The Incentive Structure of Bitcoin


  1. The people using Bitcoin must realize that Bitcoin has well-defined constituencies and knowing what a healthy relationship looks like between each is a huge benefit for the things Bitcoin was originally created for.
  2. Due to the result of the Scaling War of 2017, we now have a painful precedent about how to handle contentious hard forks.
  3. We can use the distant past as well as modern day business models to clearly see the trap ready to spring.


Topics covered:

  1. The proper perspective with respect to the Bitcoin network is the same as any free market enterprise.
  2. The current state of the Bitcoin network as it pertains to the free exchange of value.
  3. What the past tells us about where cryptocurrency networks are going given the business models of related technologies.

I have written other Medium articles outlining some of this material. I wanted to re-state a few things in light of the debate that I had with John Ruggieri. Some of the questions and comments that I received were very prescient. It certainly allowed me to think a bit differently.

First, it is really important to acknowledge who the major Bitcoin constituencies are. This is not a complete list and this list might change over Bitcoin’s lifecycle:

  1. Bitcoin users (“user” sounds harsh, but in today’s parlance, everyone knows what this is)
  2. Bitcoin miners (this includes mining pool operators)
  3. Bitcoin developers (this includes anyone involved in providing products/services related to the Bitcoin network)

These parties are very broad and they overlap quite a bit. I have been in each constituency at some point myself. It is very important to understand, not only how the Bitcoin network achieves consensus over value transactions, but how Bitcoin achieves consensus over changes to the core protocol. I would posit that the latter is much more important over the long term, but it is the former that is more important for casual onlookers to understand as their first pass. I am asking interested parties to take their learning to next level by understanding how Bitcoin evolves over time.

I should also say that what we have now, unfortunately, is not ideal if you are measuring the current state of the constituencies against free and open market systems. What we have is more like crony-capitalism overlaid on top of cryptocurrency that happens to have the Network Effect. I consider myself a staunch ally of the free market and I don’t believe that government regulations ever make things better in the long term. My critics will say that Bitcoin is just one crypto in a sea of cryptos and that the market will (and should) decide which one it prefers. So, who really cares what Bitcoin does?

My concern remains at the intersection of Bitcoin’s Network Effect and the capital investment of second tier networks like Bakkt or the Lightning Network. The market will eventually reject the bad ideas, but if we see a train wreck coming, why not point it out?

§ Provided information:

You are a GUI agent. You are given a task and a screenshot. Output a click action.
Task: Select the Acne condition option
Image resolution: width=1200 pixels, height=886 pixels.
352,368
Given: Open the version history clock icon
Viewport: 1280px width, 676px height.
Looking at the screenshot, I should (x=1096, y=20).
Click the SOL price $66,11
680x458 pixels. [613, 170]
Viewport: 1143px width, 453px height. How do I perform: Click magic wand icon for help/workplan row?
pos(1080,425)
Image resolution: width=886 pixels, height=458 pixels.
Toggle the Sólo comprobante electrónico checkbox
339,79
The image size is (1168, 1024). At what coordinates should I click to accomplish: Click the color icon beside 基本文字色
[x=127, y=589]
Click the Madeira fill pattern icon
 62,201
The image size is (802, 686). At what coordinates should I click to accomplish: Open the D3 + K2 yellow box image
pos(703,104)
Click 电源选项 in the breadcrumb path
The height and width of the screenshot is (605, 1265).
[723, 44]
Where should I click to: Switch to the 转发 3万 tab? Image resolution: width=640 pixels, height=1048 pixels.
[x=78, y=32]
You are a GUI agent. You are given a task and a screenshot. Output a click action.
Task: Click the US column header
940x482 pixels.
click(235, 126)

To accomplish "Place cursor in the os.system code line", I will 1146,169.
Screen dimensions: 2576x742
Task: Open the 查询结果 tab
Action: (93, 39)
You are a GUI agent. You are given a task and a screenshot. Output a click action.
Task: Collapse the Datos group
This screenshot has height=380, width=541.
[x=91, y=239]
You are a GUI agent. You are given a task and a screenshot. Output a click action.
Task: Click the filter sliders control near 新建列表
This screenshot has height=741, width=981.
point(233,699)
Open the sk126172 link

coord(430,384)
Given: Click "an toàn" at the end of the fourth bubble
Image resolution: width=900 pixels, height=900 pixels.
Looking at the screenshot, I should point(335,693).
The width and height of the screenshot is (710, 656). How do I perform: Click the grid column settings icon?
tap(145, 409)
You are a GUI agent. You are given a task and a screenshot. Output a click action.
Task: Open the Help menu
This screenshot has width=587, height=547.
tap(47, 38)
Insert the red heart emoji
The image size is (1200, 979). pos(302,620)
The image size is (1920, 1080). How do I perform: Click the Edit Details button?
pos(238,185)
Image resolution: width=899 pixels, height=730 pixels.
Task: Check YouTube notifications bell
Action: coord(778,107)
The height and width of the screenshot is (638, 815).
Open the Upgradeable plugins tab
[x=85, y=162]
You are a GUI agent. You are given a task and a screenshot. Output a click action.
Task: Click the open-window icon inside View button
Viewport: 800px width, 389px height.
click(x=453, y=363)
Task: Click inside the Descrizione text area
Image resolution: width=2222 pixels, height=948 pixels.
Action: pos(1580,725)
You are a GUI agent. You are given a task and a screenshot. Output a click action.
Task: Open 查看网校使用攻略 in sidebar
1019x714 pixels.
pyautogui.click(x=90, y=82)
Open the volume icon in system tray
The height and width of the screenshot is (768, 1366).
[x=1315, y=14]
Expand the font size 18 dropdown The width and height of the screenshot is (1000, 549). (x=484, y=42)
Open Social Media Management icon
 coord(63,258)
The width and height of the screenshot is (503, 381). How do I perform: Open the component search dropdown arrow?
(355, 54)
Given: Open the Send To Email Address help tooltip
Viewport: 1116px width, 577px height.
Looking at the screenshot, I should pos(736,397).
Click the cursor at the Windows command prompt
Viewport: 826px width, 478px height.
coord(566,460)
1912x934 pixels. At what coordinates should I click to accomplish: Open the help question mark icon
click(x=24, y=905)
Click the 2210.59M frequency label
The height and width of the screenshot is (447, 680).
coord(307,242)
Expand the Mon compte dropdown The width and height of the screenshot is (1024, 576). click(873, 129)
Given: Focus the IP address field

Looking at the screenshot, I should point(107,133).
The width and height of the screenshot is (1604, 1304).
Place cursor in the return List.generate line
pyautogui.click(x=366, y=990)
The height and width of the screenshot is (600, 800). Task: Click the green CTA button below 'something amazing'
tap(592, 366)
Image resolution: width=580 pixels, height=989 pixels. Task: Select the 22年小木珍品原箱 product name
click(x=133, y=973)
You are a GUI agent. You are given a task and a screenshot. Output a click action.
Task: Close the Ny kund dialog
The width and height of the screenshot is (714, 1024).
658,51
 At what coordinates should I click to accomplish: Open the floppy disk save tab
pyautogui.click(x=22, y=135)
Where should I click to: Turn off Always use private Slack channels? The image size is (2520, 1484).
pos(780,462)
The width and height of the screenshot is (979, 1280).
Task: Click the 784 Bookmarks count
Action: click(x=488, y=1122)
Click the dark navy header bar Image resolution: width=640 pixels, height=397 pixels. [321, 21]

§ Things to do:
A - Translate this sentence from the Bitcoin incentive article into Spanish: "These parties are very broad and they overlap quite a bit."
B - Resume the Bitcoin incentive article after its final sentence.

§ Expected answers:
A - Estas partes son muy amplias y se superponen bastante.

B -
How it should be:

Let’s start with miners. Miners secure the network and make it possible to transact on the network. They are at the very core of what Bitcoin is trying to do; solve the double-spend problem and at the same time, minimizing counter-party risk. This a fancy way of saying Bitcoin is a peer-to-peer electronic cash system and miners are at the heart of it. As such, they receive coinbase rewards and transaction fees from Bitcoin users. As time goes on, the coinbase rewards decrease geometrically, therefore the importance of transaction fees goes up geometrically. If the miners expect to garner fees, they better deliver a good experience to their customers. The way the miners can do this is funding the build out of the Bitcoin infrastructure itself. This means funding wallet development, research and development for scaling Bitcoin and all the other things their users ask for. The miners’ return on investment of doing this is very clear. The miners get happy customers in exchange for well-earned transaction fees.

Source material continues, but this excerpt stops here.